-- DATA EXCERPTS follows --

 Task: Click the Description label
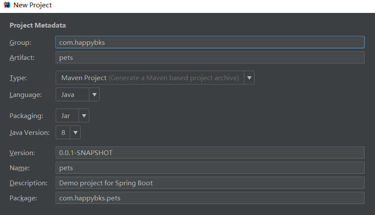coord(28,183)
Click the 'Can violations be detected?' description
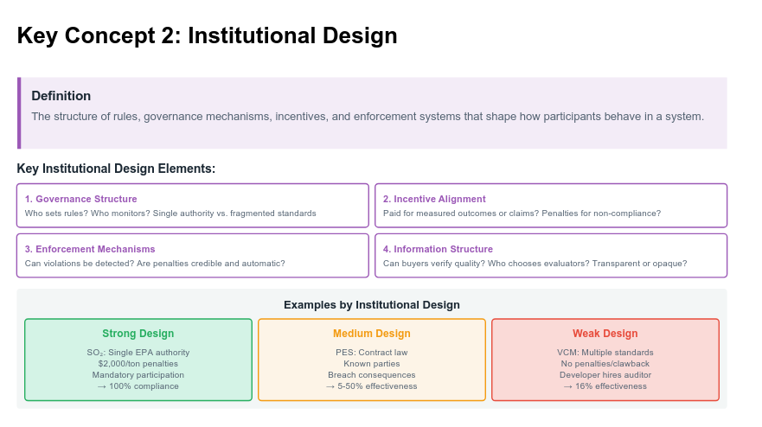Image resolution: width=762 pixels, height=427 pixels. (155, 263)
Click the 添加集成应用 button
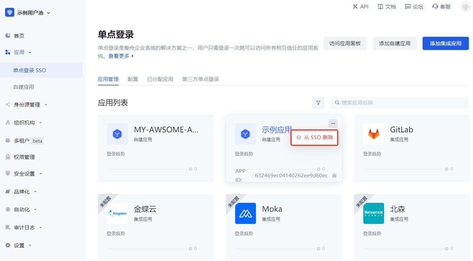Screen dimensions: 473x261 click(445, 44)
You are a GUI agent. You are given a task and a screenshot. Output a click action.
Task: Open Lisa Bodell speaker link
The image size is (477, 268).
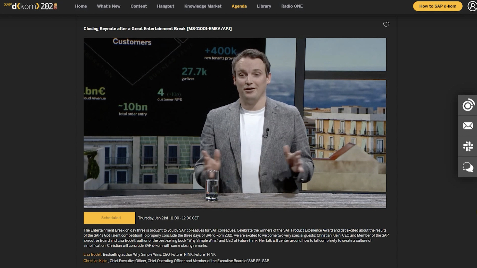[92, 255]
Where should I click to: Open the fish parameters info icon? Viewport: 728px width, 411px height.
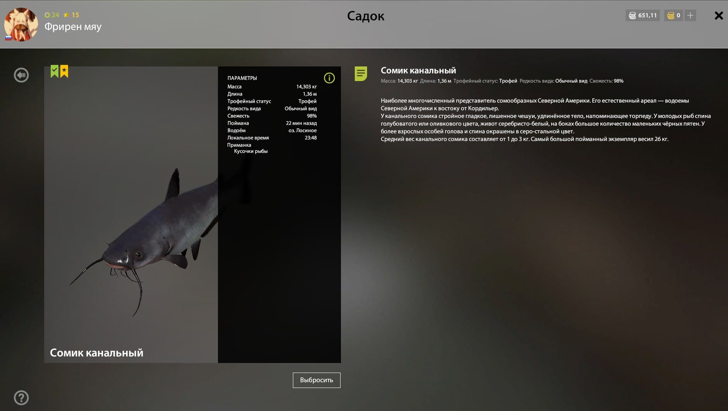(x=329, y=78)
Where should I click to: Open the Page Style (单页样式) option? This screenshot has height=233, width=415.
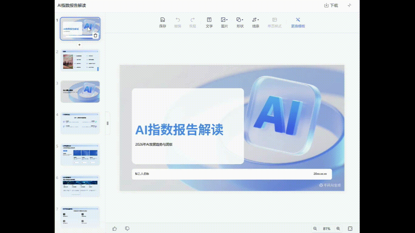[x=274, y=20]
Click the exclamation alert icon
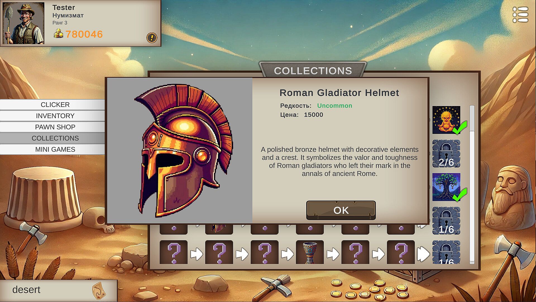This screenshot has height=302, width=536. click(152, 37)
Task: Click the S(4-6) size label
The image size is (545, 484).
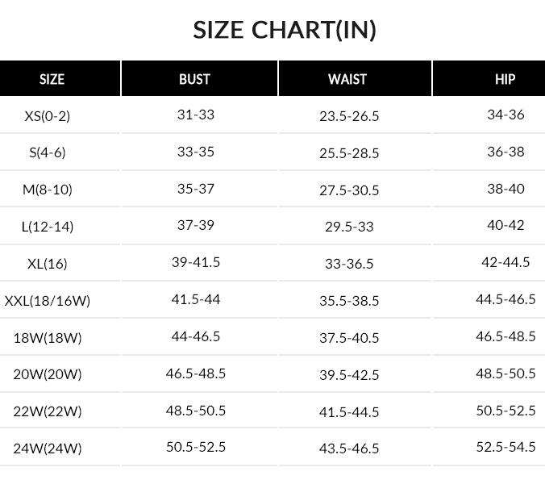Action: click(x=48, y=152)
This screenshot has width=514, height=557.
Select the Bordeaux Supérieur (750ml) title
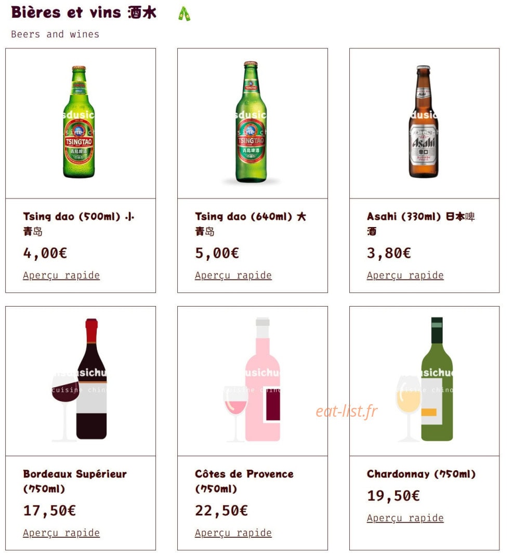(75, 481)
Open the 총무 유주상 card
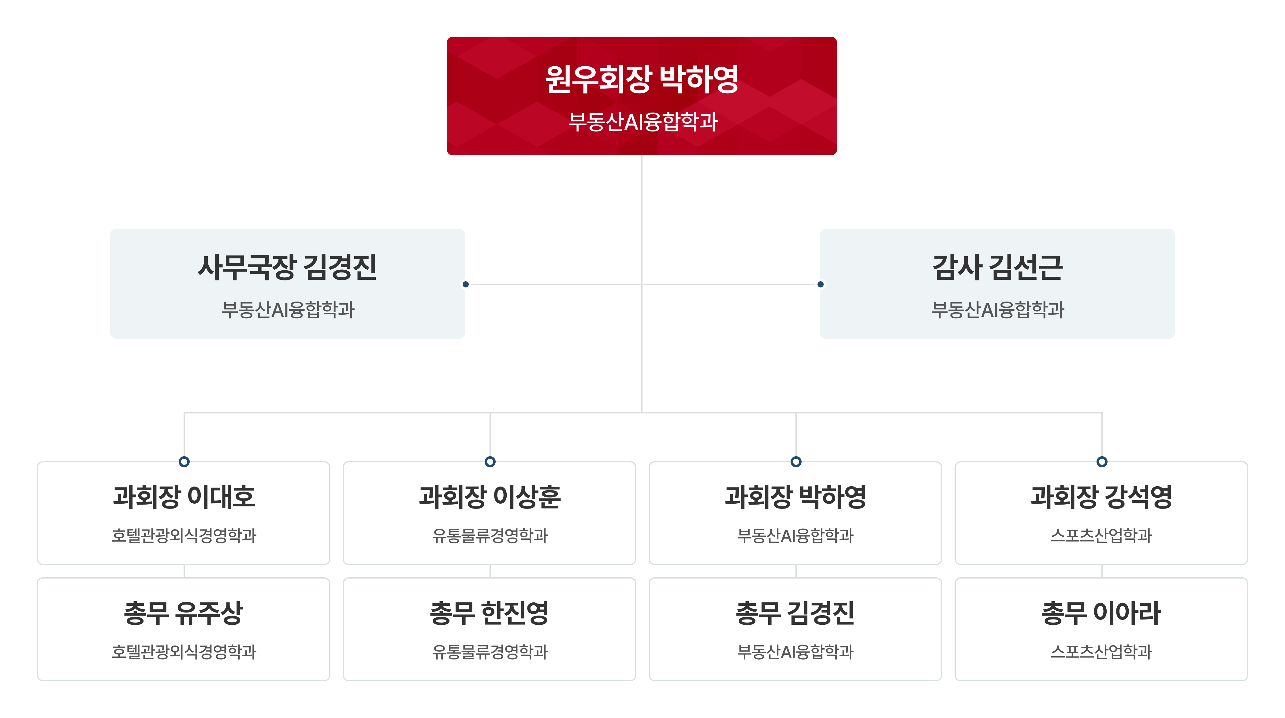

-- DATA EXCERPTS concluded --

Only the lines from the one containing "Select the Bordeaux Supérieur (750ml) title" through the last line of the entries, both included, should be repeated exactly, and the pictures should be left out.

## ANSWER TO THIS PROBLEM
Select the Bordeaux Supérieur (750ml) title
(75, 481)
Open the 총무 유주상 card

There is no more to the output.